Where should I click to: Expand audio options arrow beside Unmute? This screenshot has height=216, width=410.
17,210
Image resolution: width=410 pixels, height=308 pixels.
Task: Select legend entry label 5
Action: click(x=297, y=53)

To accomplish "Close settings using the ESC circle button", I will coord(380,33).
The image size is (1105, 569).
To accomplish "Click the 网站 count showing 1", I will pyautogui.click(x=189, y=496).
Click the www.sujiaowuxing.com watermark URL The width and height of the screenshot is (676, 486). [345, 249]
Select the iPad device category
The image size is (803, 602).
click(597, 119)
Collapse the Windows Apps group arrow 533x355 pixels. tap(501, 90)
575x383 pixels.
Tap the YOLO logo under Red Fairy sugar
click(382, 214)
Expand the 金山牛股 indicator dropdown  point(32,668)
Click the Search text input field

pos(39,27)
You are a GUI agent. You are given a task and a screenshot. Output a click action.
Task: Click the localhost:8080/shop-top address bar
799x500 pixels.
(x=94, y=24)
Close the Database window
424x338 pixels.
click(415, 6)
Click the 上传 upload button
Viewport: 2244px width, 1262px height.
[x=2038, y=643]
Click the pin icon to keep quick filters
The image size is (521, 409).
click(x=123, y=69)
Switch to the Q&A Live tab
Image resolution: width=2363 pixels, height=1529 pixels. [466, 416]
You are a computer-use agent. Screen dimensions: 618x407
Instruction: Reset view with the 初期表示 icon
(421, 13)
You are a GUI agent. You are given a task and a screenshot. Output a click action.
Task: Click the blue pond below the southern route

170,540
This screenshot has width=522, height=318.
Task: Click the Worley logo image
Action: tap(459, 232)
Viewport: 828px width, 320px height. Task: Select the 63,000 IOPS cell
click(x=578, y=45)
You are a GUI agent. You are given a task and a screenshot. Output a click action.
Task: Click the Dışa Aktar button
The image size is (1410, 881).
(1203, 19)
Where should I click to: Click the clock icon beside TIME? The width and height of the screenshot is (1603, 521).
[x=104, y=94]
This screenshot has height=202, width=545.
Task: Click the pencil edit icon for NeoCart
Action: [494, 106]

========================================================================

- **REQUEST**
Rewrite every line of the records above as a Markdown table with two columns, Row and Line, numbering each row and leaving out blank lines.

- **RESULT OF THIS EXERCISE**
| Row | Line |
|---|---|
| 1 | Where should I click to: Expand audio options arrow beside Unmute? This screenshot has height=216, width=410. |
| 2 | 17,210 |
| 3 | Image resolution: width=410 pixels, height=308 pixels. |
| 4 | Task: Select legend entry label 5 |
| 5 | Action: click(x=297, y=53) |
| 6 | To accomplish "Close settings using the ESC circle button", I will coord(380,33). |
| 7 | The image size is (1105, 569). |
| 8 | To accomplish "Click the 网站 count showing 1", I will pyautogui.click(x=189, y=496). |
| 9 | Click the www.sujiaowuxing.com watermark URL The width and height of the screenshot is (676, 486). [345, 249] |
| 10 | Select the iPad device category |
| 11 | The image size is (803, 602). |
| 12 | click(597, 119) |
| 13 | Collapse the Windows Apps group arrow 533x355 pixels. tap(501, 90) |
| 14 | 575x383 pixels. |
| 15 | Tap the YOLO logo under Red Fairy sugar |
| 16 | click(382, 214) |
| 17 | Expand the 金山牛股 indicator dropdown  point(32,668) |
| 18 | Click the Search text input field |
| 19 | pos(39,27) |
| 20 | You are a GUI agent. You are given a task and a screenshot. Output a click action. |
| 21 | Task: Click the localhost:8080/shop-top address bar |
| 22 | 799x500 pixels. |
| 23 | (x=94, y=24) |
| 24 | Close the Database window |
| 25 | 424x338 pixels. |
| 26 | click(415, 6) |
| 27 | Click the 上传 upload button |
| 28 | Viewport: 2244px width, 1262px height. |
| 29 | [x=2038, y=643] |
| 30 | Click the pin icon to keep quick filters |
| 31 | The image size is (521, 409). |
| 32 | click(x=123, y=69) |
| 33 | Switch to the Q&A Live tab |
| 34 | Image resolution: width=2363 pixels, height=1529 pixels. [466, 416] |
| 35 | You are a computer-use agent. Screen dimensions: 618x407 |
| 36 | Instruction: Reset view with the 初期表示 icon |
| 37 | (421, 13) |
| 38 | You are a GUI agent. You are given a task and a screenshot. Output a click action. |
| 39 | Task: Click the blue pond below the southern route |
| 40 | 170,540 |
| 41 | This screenshot has width=522, height=318. |
| 42 | Task: Click the Worley logo image |
| 43 | Action: tap(459, 232) |
| 44 | Viewport: 828px width, 320px height. Task: Select the 63,000 IOPS cell |
| 45 | click(x=578, y=45) |
| 46 | You are a GUI agent. You are given a task and a screenshot. Output a click action. |
| 47 | Task: Click the Dışa Aktar button |
| 48 | The image size is (1410, 881). |
| 49 | (1203, 19) |
| 50 | Where should I click to: Click the clock icon beside TIME? The width and height of the screenshot is (1603, 521). |
| 51 | [x=104, y=94] |
| 52 | This screenshot has height=202, width=545. |
| 53 | Task: Click the pencil edit icon for NeoCart |
| 54 | Action: [494, 106] |